November 2012 California elections
- Registered: 18,245,970
- Turnout: 72.36% (▲12.77 pp)

= November 2012 California elections =

Elections were held in California on November 6, 2012. On the ballot were eleven propositions, various parties' nominees for the United States presidency, the Class I Senator to the United States Senate, all of California's seats to the House of Representatives, all of the seats of the State Assembly, and all odd-numbered seats of the State Senate.

This was the first general election with California's newly implemented nonpartisan blanket primary in effect, pursuant to Proposition 14, which passed with 53% voter approval in June 2010. Additionally, in November 2010, voters approved Proposition 20, which authorized a California Citizens Redistricting Commission to re-draw congressional district lines, in addition to its current job of drawing state senate district lines and state assembly district lines, taking away that job from the California state legislature. This was the first general election whose winners represent districts drawn by the Citizens Redistricting Commission.

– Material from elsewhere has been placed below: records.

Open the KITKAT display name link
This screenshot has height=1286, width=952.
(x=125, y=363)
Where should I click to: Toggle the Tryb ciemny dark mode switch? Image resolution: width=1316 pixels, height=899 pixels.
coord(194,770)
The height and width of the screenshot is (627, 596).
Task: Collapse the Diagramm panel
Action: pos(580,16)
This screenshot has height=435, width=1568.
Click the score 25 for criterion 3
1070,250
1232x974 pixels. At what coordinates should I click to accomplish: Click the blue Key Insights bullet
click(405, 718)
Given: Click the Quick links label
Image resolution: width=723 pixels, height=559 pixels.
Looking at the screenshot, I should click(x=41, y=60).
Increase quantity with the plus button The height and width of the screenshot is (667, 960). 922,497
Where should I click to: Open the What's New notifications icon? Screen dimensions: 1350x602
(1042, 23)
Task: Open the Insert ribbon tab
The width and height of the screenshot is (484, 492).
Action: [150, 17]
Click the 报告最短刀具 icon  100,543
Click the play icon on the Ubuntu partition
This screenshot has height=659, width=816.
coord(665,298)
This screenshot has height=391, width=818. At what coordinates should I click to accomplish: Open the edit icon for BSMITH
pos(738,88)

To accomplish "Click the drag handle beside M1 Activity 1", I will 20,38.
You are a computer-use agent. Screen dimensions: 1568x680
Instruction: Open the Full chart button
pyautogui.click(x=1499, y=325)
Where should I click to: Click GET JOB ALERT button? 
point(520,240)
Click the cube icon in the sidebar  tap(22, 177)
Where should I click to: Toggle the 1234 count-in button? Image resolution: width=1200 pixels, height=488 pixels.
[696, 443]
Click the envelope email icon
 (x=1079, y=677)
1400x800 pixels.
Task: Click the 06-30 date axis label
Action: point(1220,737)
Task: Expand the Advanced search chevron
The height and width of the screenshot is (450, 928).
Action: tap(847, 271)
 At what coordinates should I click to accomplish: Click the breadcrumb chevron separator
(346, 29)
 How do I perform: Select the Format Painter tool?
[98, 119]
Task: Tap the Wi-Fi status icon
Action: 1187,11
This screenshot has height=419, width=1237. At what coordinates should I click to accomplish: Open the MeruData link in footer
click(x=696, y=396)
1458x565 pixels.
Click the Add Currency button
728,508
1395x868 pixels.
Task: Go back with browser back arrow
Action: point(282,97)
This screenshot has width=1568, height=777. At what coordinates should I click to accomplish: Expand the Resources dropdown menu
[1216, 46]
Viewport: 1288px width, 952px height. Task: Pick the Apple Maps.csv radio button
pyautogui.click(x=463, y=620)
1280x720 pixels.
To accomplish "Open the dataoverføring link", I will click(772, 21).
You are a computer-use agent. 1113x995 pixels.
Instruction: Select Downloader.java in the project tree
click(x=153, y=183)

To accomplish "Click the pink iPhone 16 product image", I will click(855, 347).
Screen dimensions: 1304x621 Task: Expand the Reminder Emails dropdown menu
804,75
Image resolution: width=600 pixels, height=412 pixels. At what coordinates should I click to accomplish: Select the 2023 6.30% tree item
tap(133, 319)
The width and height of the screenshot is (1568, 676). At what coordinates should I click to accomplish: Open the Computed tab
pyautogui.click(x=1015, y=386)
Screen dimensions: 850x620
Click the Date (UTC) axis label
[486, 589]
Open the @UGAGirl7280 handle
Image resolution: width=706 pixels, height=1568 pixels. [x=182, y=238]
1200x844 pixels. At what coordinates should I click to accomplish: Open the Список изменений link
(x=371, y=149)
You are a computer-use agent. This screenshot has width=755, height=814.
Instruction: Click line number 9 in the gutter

After the election, California's congressional delegation gained four new Democrats, including the first gay Asian American elected to Congress. Dianne Feinstein won her re-election bid for the U.S. Senate, and the Democrats gained a 2/3 supermajority in both of the state's legislative chambers. California voters also voted to re-elect incumbent president Barack Obama, giving him the state's fifty-five electoral votes. Among the propositions on the ballot, voters chose to increases taxes in order to fund education and other state programs, voted to keep the death penalty and the power of labor unions to use payroll deduction to fund political campaigns, and opted to reform the state's three-strikes law.

==Propositions==
11 propositions have been qualified for the ballot.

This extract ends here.